Het voorgestelde pensioenstelsel
Het voorstel bestaat uit enkele elementen: individuele pensioenrekeningen, een algemene spaarplicht, vrijheid voor deelnemers om zelf een pensioenuitvoerder te kiezen, vrijheid (binnen zekere grenzen) om te bepalen wanneer het pensioen ingaat en vrijheid (binnen zekere grenzen) om extra pensioen te sparen, beperking van het aantal pensioenfondsen en een leeftijdsgedifferentieerde beleggingsstrategie. De overheid ziet er in het voorstel op toe dat fondsen hun gelden beleggen binnen door de overheid voorgeschreven marges, dat fondsen hun deelnemers goed informeren en dat enkel fondsen toetreden die aan bepaalde kwaliteitseisen voldoen. Hieronder bespreek ik enkele van deze elementen, gerangschikt naar waardering.

++
Het voorstel schept helderheid over individuele eigendomsrechten.
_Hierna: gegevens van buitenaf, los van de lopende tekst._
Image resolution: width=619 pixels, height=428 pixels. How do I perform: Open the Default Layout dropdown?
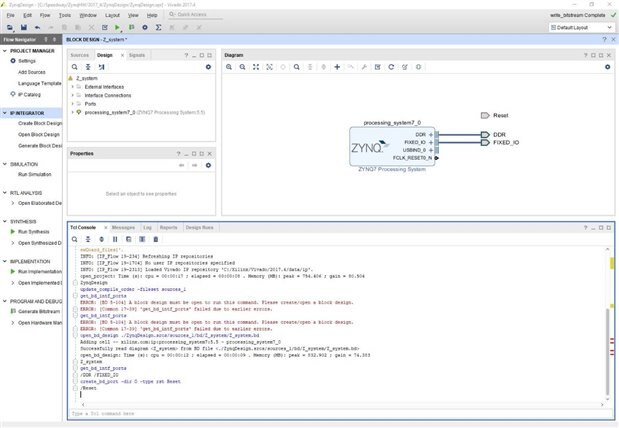[581, 27]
In een stelsel met individuele pensioenrekeningen weet elke deelnemer voortdurend hoeveel pensioen hij of zij in de huidige omstandigheden kan verwachten. Hiermee verschilt het met het huidige stelsel dat deelnemers in onzekerheid laat over de te verwachten toekomstige pensioenuitkering.

+
De voorgestelde algemene spaarplicht heft de asymmetrische behandeling van werknemers in loondienst en zelfstandigen op. Het huidige stelsel ziet immers zelfstandigen anders dan werknemers in loondienst als mensen die zeer wel in staat zijn hun financiële planning zelf te organiseren en voor wie een verplichting enkel een last vormt; een karakterisering die weinig realistisch is. De inclusie van zelfstandigen in de pensioenvoorziening is bovendien goed voor de onderlinge solidariteit.

+/-
De introductie van vrijheid voor deelnemers om zelf een pensioenuitvoerder te kiezen kan de concurrentie tussen pensioenfondsen bevorderen en het aantal fondsen verminderen. Hierdoor kan op uitvoeringskosten worden bespaard. Maar concurrentie drijft ook de kosten op. Elk fonds zal zich immers willen onderscheiden van andere fondsen en daarvoor marketingkosten maken. Wat er per saldo met de kosten gebeurt, is a priori niet duidelijk.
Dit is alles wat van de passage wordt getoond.